### Your goal
Filter the records below and copy every line containing the word "computer".

╭─ Information shown

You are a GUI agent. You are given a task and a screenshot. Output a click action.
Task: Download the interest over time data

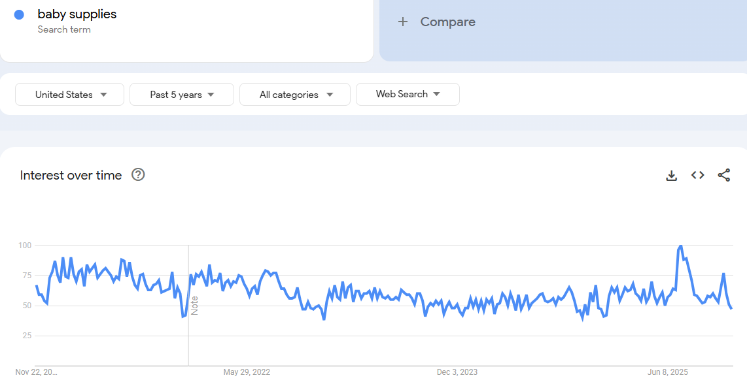(671, 175)
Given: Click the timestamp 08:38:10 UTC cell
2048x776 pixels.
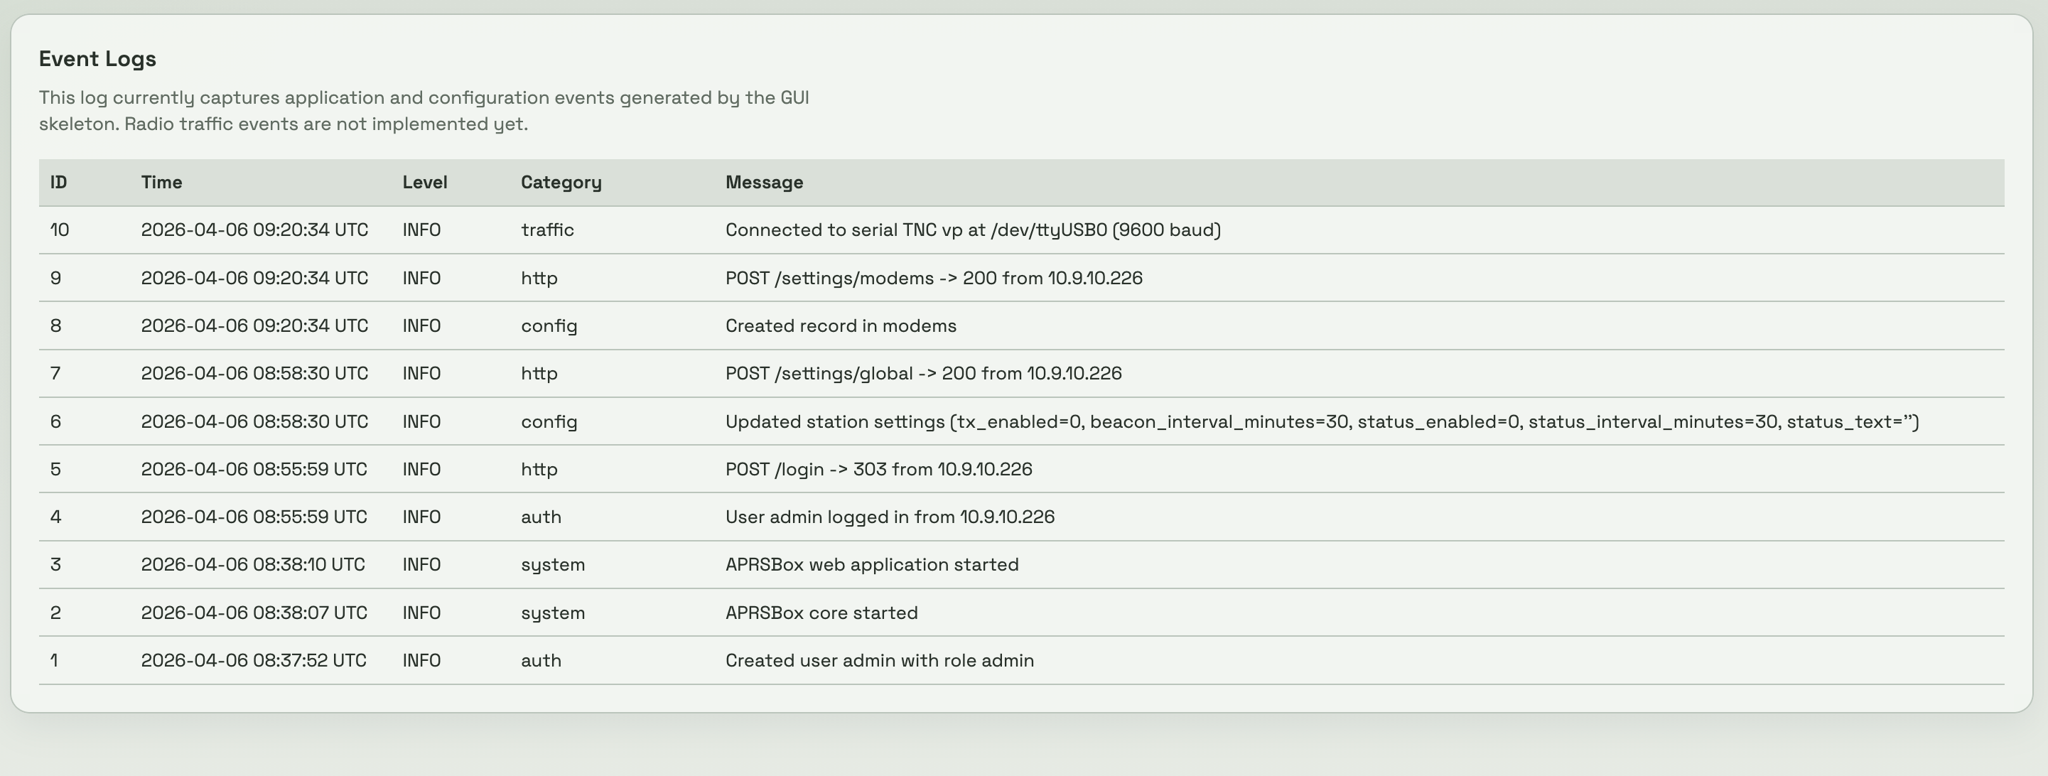Looking at the screenshot, I should (x=253, y=565).
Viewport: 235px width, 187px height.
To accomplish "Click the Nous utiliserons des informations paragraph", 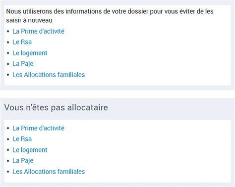I will coord(110,16).
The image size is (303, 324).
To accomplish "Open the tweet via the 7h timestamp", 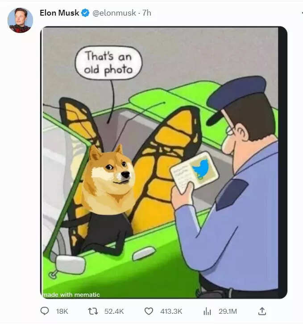I will (x=147, y=13).
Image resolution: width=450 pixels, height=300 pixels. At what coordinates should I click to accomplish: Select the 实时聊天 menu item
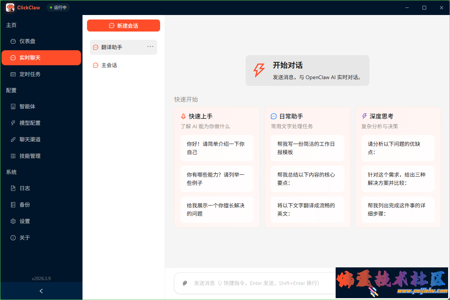tap(41, 58)
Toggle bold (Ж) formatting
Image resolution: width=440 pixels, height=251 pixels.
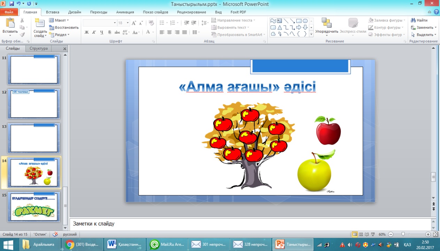[x=86, y=32]
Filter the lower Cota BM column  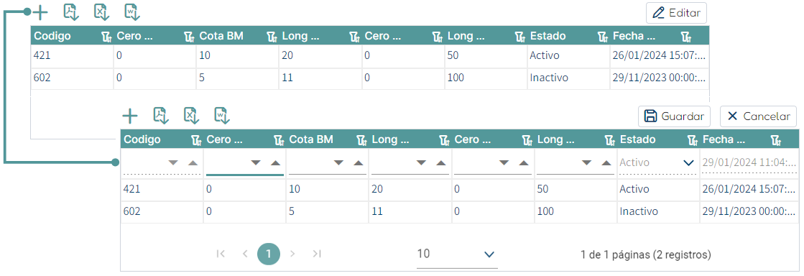click(x=361, y=140)
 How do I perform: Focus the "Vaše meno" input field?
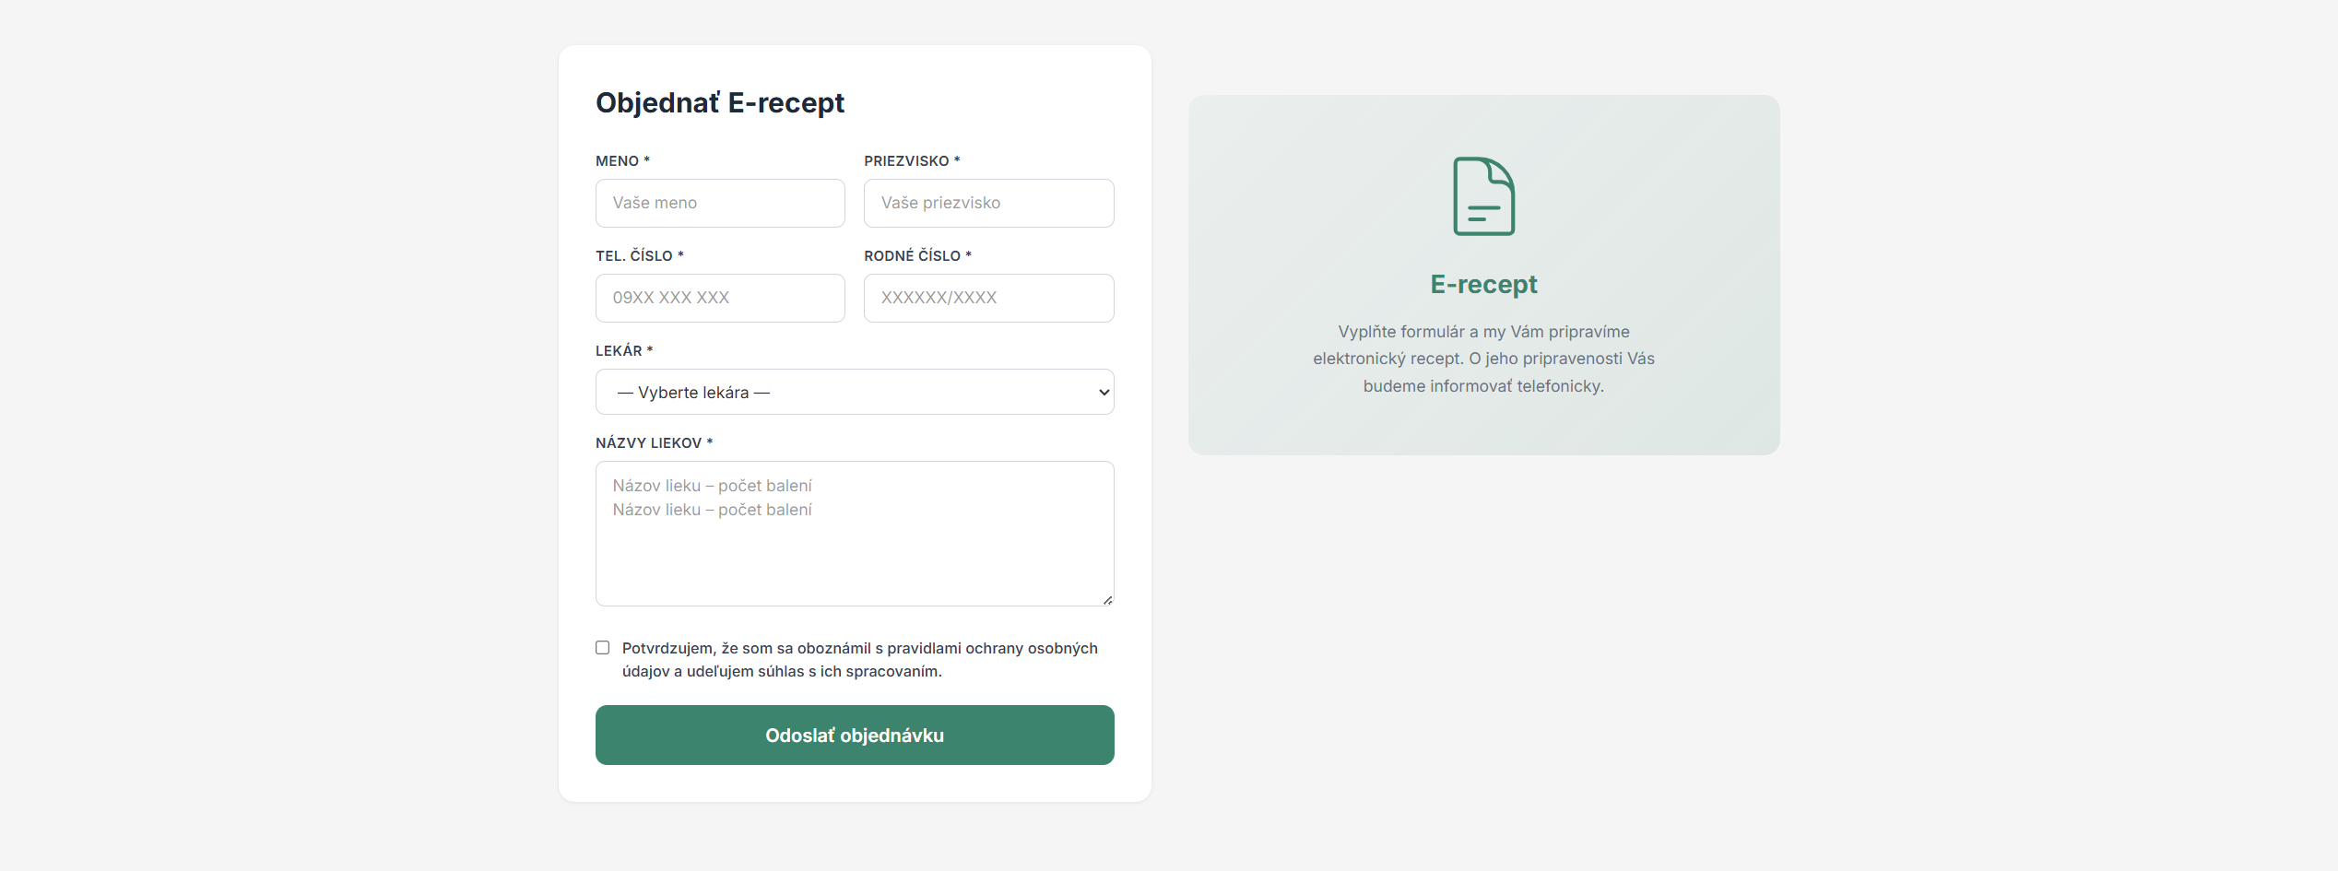(720, 204)
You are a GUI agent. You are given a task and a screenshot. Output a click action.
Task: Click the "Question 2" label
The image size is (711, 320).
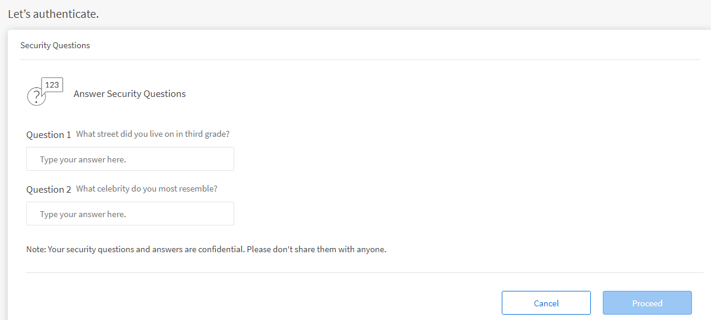click(49, 190)
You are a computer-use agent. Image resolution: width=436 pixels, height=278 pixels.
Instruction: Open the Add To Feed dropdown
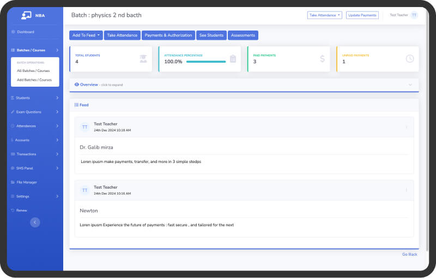[x=86, y=35]
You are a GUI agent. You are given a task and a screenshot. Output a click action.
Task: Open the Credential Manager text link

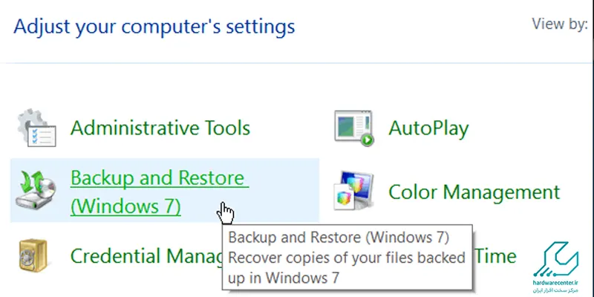[x=146, y=256]
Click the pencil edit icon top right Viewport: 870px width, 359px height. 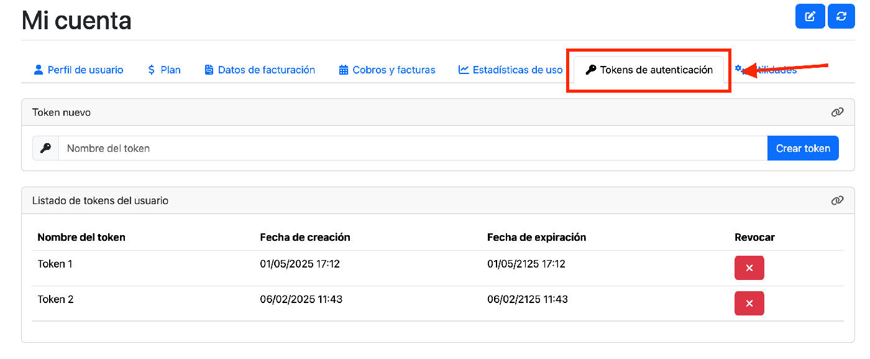click(810, 16)
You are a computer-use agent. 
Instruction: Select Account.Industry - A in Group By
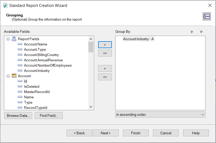(x=138, y=39)
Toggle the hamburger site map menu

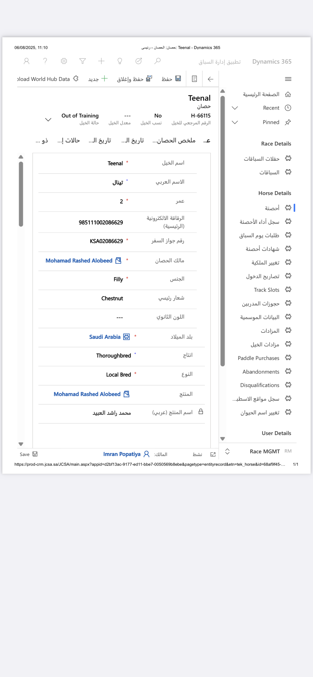pyautogui.click(x=288, y=79)
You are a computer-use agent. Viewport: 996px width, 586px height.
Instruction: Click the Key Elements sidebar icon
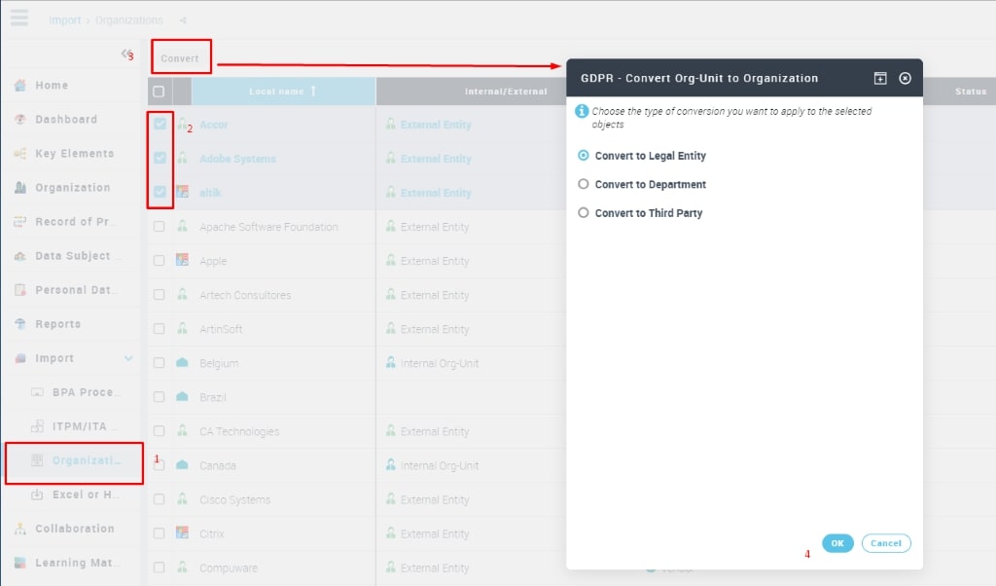(x=19, y=154)
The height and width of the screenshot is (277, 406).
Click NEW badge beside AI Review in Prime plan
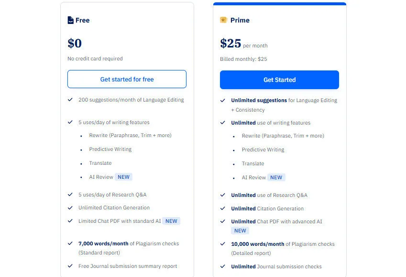(276, 177)
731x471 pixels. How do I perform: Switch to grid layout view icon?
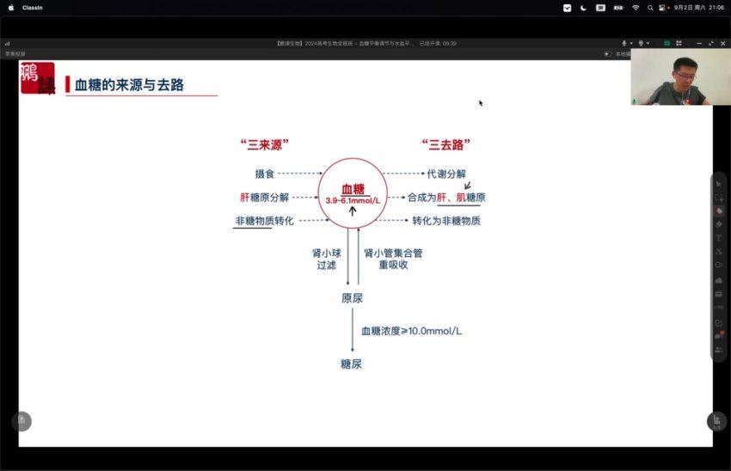tap(679, 43)
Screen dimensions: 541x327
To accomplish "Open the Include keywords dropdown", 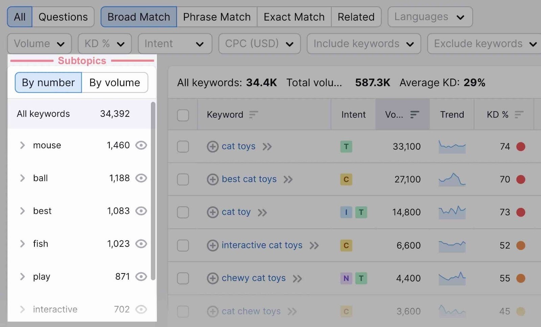I will 364,44.
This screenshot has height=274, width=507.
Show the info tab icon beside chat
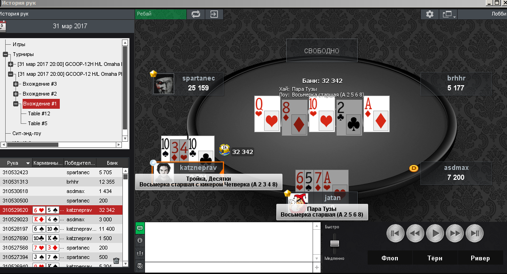click(x=140, y=241)
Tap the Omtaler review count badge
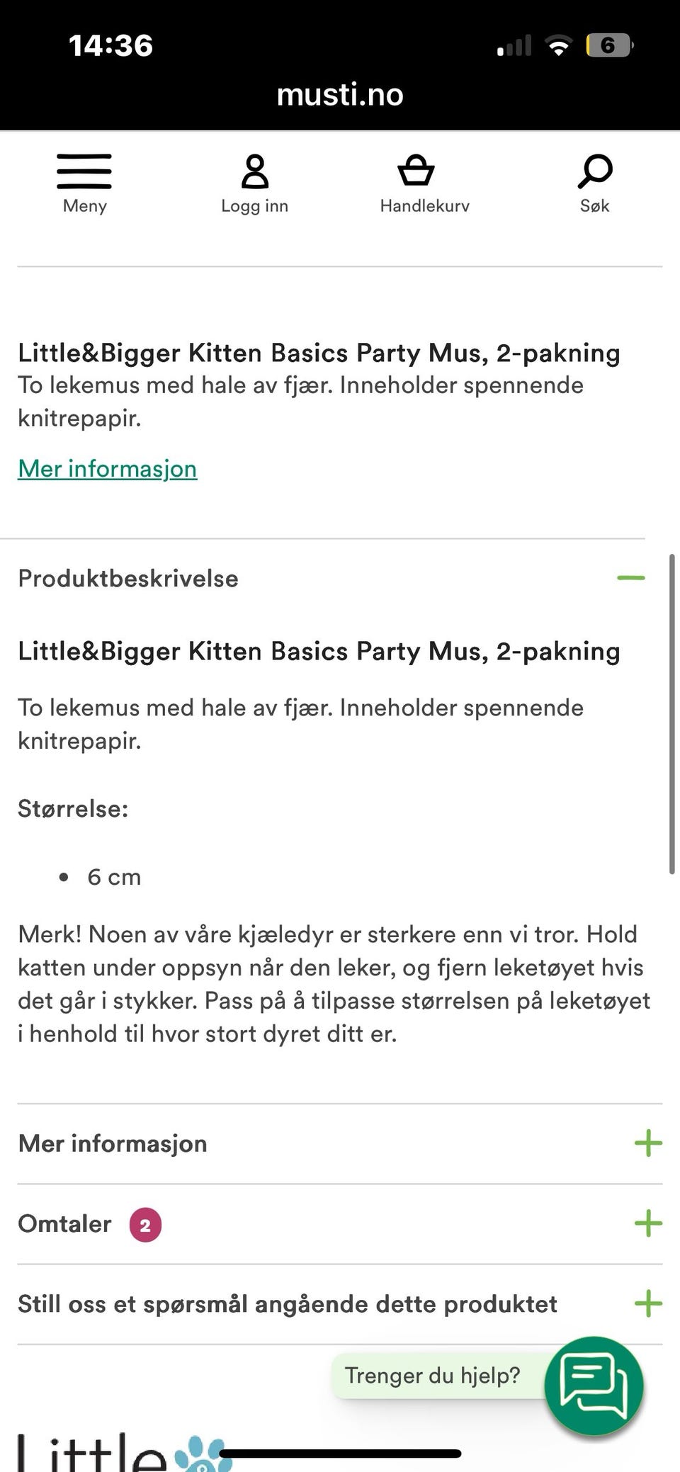680x1472 pixels. pyautogui.click(x=145, y=1225)
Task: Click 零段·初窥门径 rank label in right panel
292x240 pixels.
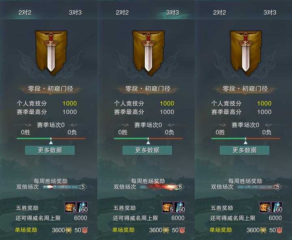Action: (x=245, y=89)
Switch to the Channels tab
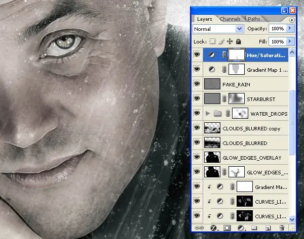The height and width of the screenshot is (239, 304). coord(230,19)
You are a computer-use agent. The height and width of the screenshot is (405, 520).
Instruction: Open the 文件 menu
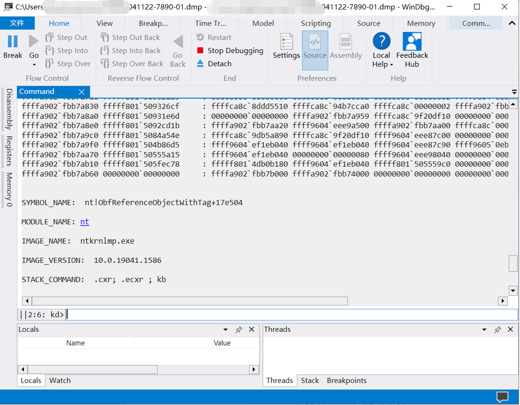[17, 23]
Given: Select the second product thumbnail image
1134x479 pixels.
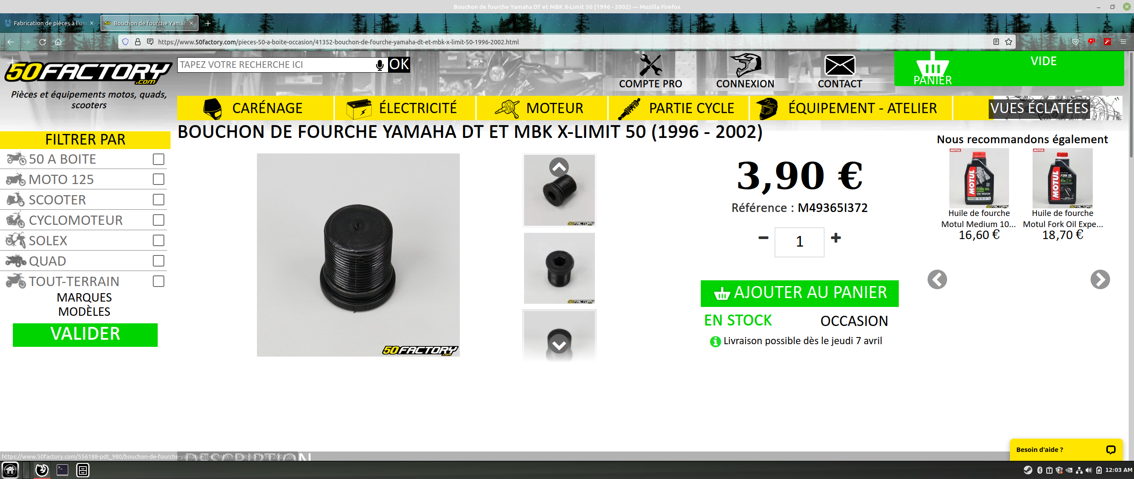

╰─

### Answer to this exercise
You are a computer-use agent. Image resolution: width=436 pixels, height=278 pixels.
You are a computer-use agent. 
You are a computer-use agent. Viewport: 996px width, 586px height.
You are a computer-use agent. The height and width of the screenshot is (405, 520).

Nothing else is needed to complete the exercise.